Page excerpt —
◇ ◇ ◇
# multi-messenger for Mac?



## namenotfound (Apr 30, 2005)

On Linux and Windows, I used pidgin, but I didn't see a Mac version on their site.

I set up iChat to work with AIM, but it doesn't seem to work with MSN, YIM, or ICQ (unless it does but I just didn't see it?)

So what multi-messengers are good for Mac. OR, is it possible to use MSN, YIM, and ICQ on iChat?


----------



## namenotfound (Apr 30, 2005)

Anyone?

It seems I can only use iChat with Bonjour, AIM, Google Talk, Jabber.
Is there any way to make it work with MSN, YIM, ICQ?


----------



## Couriant (Mar 26, 2002)

hmm not too sure, but if all else fails, you can always use meebo.com


----------



## namenotfound (Apr 30, 2005)

Couriant said:


> hmm not too sure, but if all else fails, you can always use meebo.com


I suppose, still, it would be nice to have a program that did this.


----------



## Couriant (Mar 26, 2002)

http://www.adiumx.com/

may work for you


----------



## Headrush (Feb 9, 2005)

Couriant said:


> http://www.adiumx.com/
> 
> may work for you


Bingo.

Supports pretty much every IM protocol out there and has an extensive collection of plugins/additions.

The GUI is also incredibly flexible and can be made to look however you want/need.


----------



## dannyn (Nov 9, 2007)

the new ichat that is in leopard does the same thing.... if you have leopard


----------



## Headrush (Feb 9, 2005)

dannyn said:


> the new ichat that is in leopard does the same thing.... if you have leopard


Although I haven't tested the Leopard version yet, isn't this still using a Jabber account with transports to the other IM protocols?

If so, althought useable, I don't think its quite as nice/simple as the direct IM protocol support that AdiumX has.


----------



## VegasACF (May 27, 2005)

That is correct on all counts. It does support Google chat now, though!


----------



## Headrush (Feb 9, 2005)

VegasACF said:


> That is correct on all counts. It does support Google chat now, though!


Google Talk is just using jabber anyways. 

Looks like the Trillian client for OS X should be out anytime soon also: http://www.ceruleanstudios.com


----------



## tomdkat (May 6, 2006)

Couriant said:


> http://www.adiumx.com/
> 
> may work for you


Doesn't that use the same "libpurple" library that's part of Pidgin?

EDIT: According to the Pidgin site, Adium is basically Pidgn for OS X.

Peace...


----------
◇ ◇ ◇
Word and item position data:
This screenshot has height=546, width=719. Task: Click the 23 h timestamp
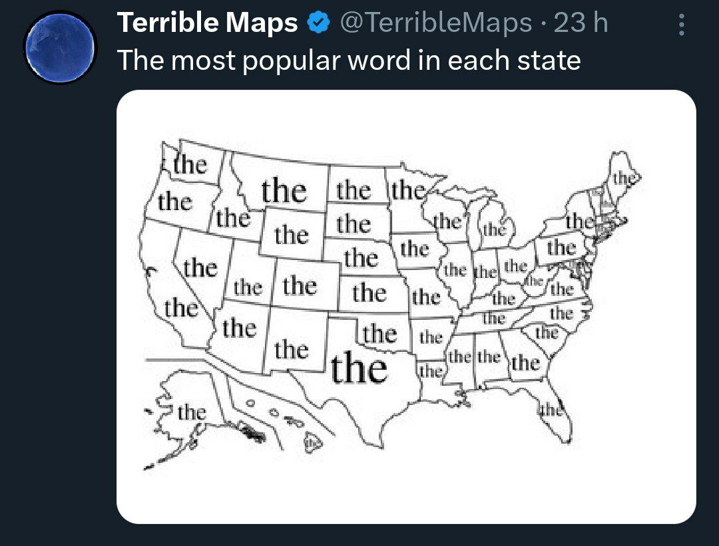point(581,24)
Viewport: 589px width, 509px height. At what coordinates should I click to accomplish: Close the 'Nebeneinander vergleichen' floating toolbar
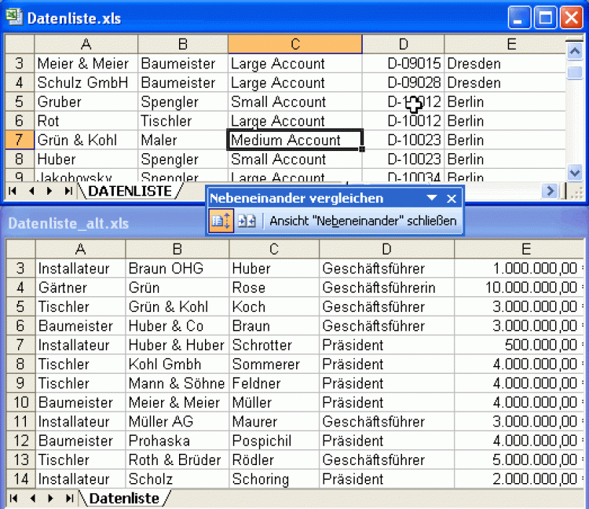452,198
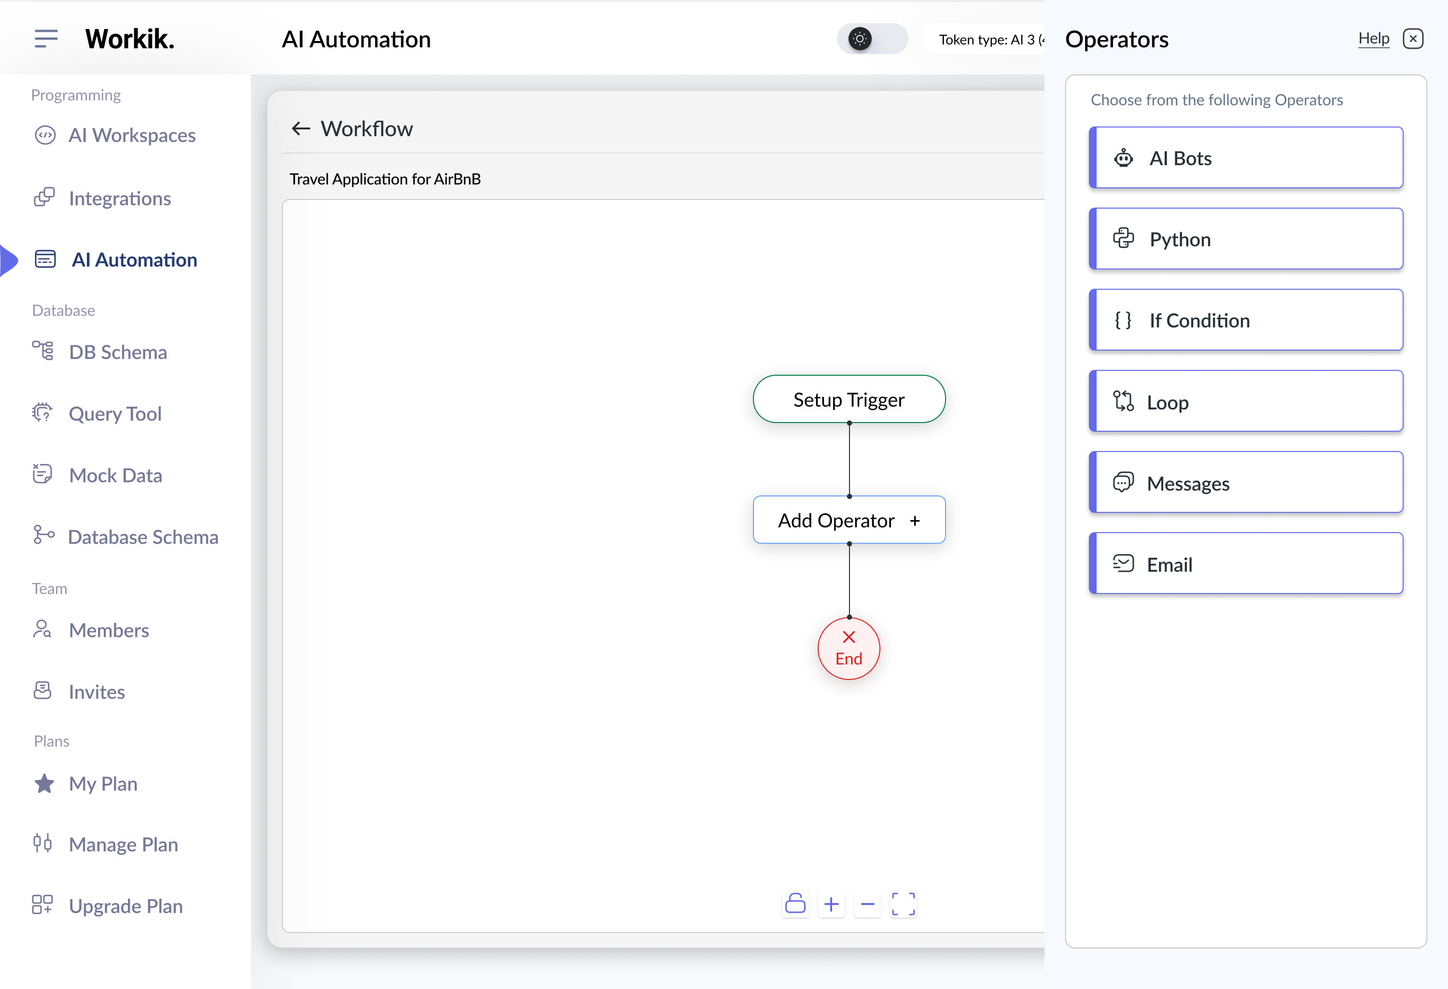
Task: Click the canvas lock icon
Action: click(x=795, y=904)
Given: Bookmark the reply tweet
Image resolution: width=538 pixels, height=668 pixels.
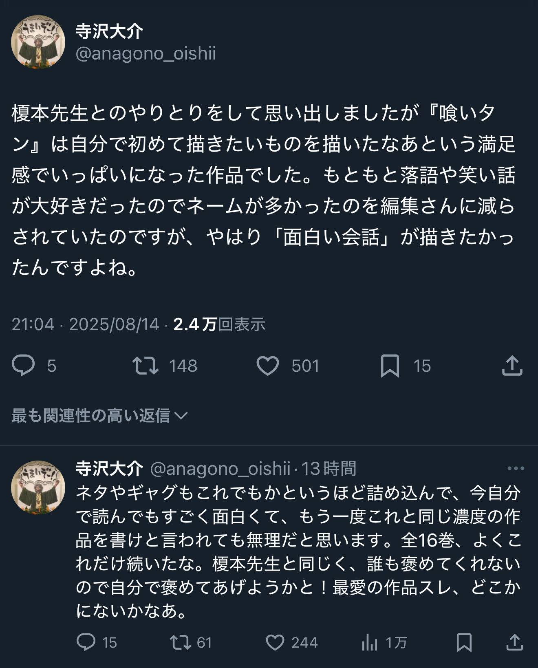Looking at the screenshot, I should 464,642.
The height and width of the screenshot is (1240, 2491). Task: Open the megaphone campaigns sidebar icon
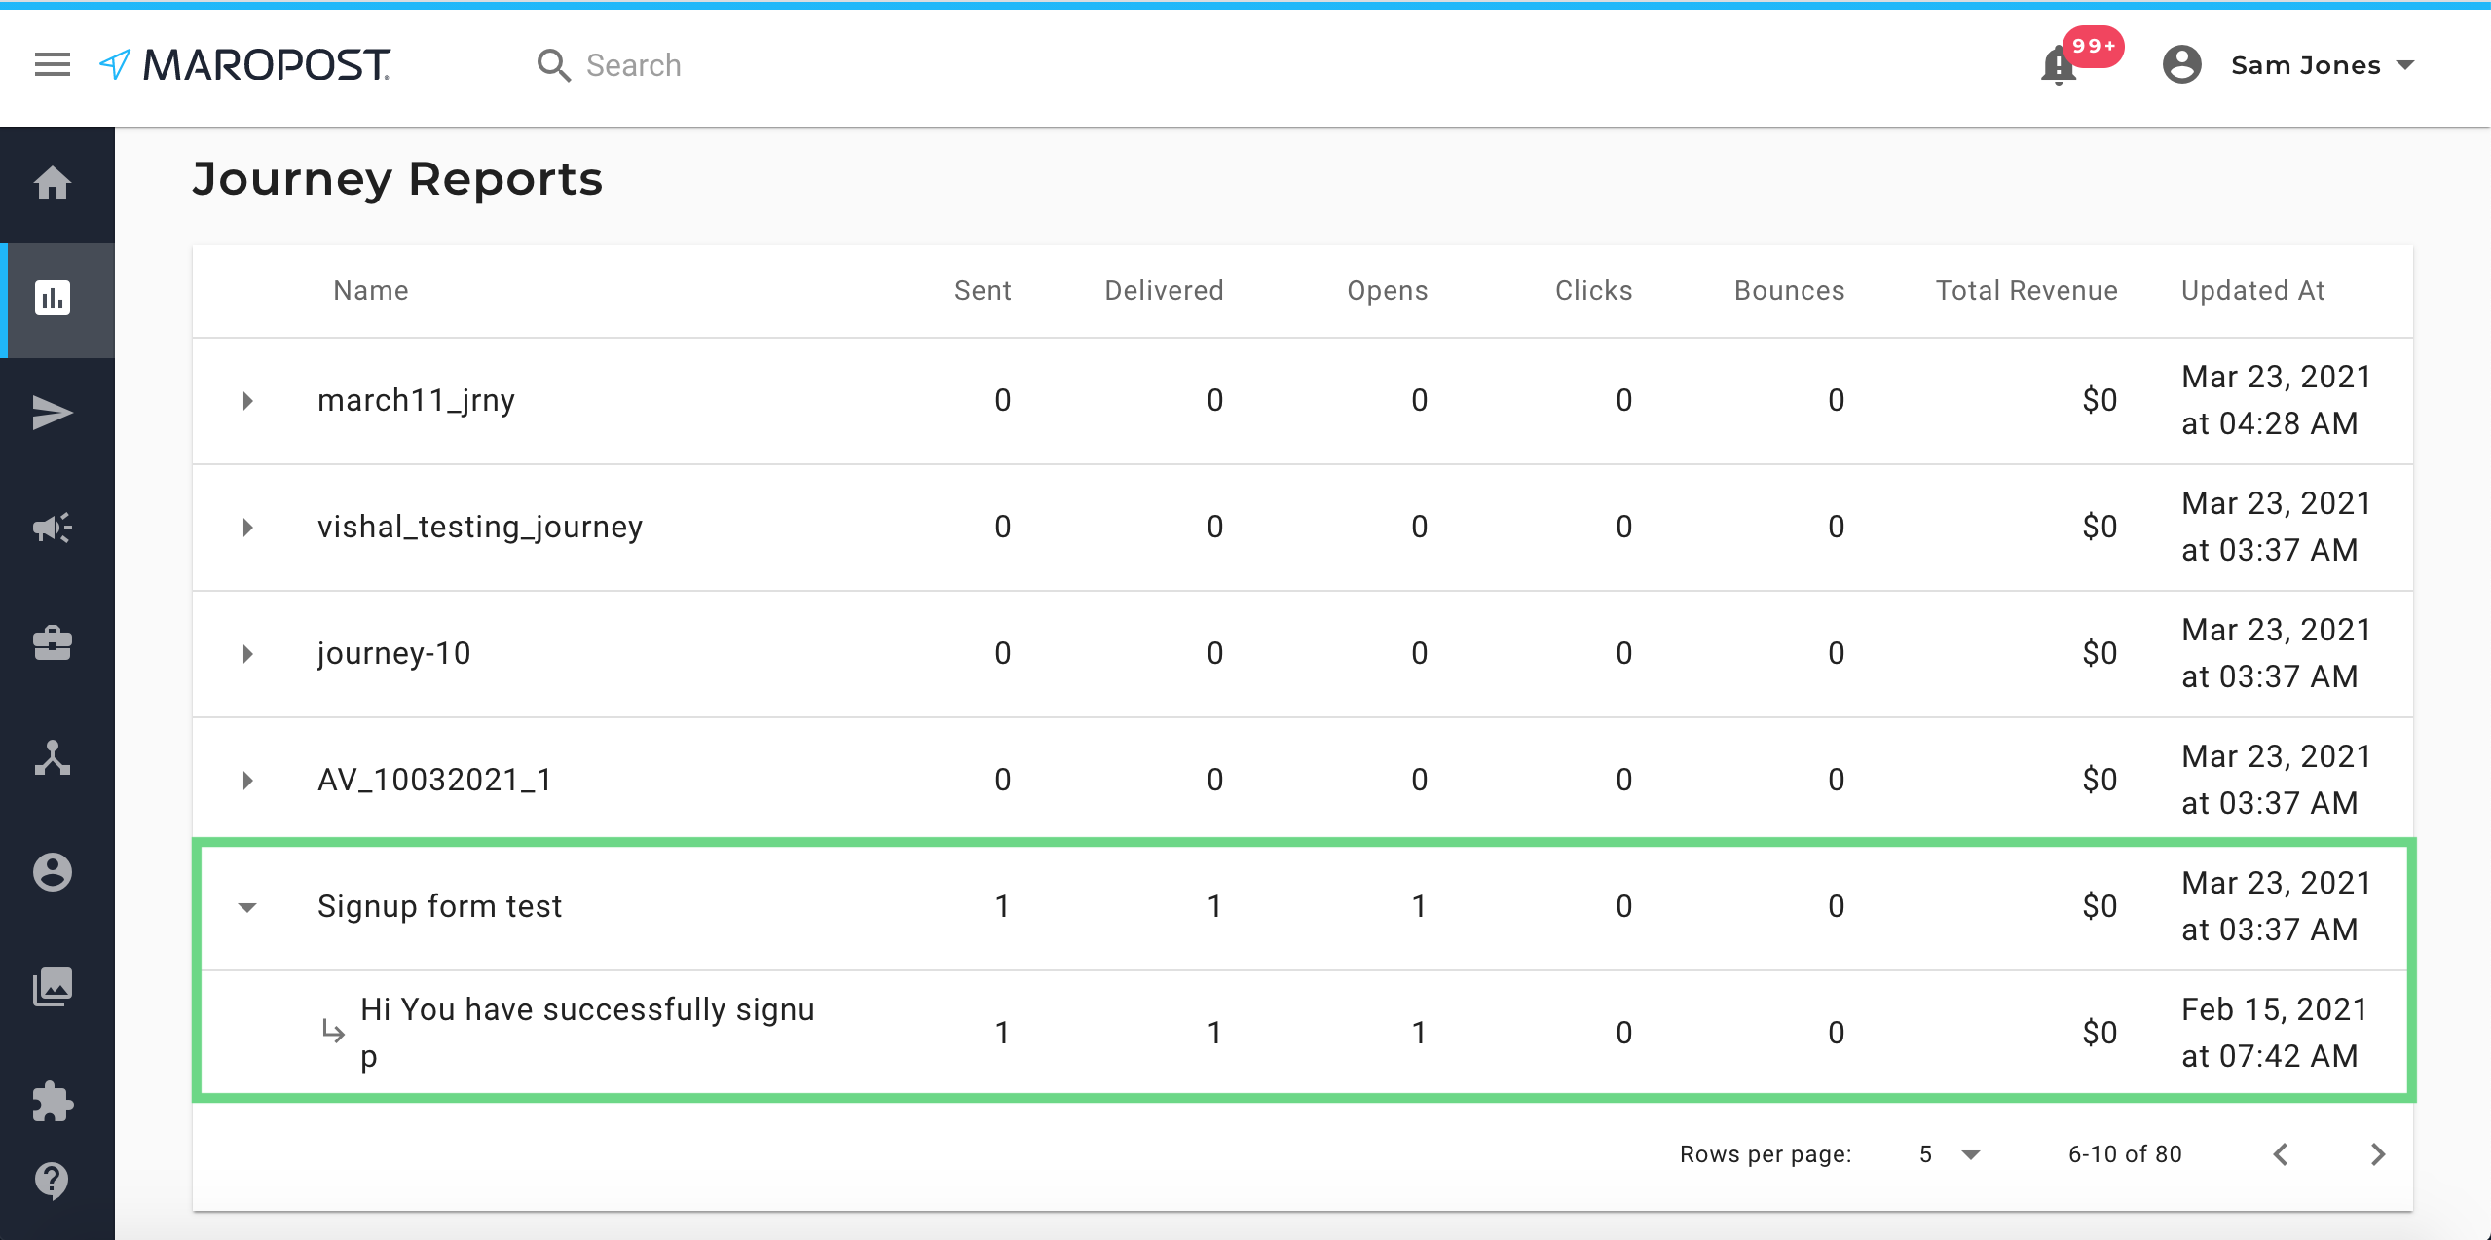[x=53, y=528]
◇ ◇ ◇
What needs to be done —
Decide whether each of these statements agrees with the forum thread on multi-messengers for Mac, answering yes or no and quoting the deciding words from the thread. 1. iChat could be used with Google Talk. 2. Headrush says the look of the AdiumX interface can be changed. 3. Headrush had already tested the Leopard version of iChat.

Output of the task —
1. Yes: "It seems I can only use iChat with Bonjour, AIM, Google Talk, Jabber."
2. Yes: "The GUI is also incredibly flexible and can be made to look however you want/need."
3. No: "Although I haven't tested the Leopard version yet"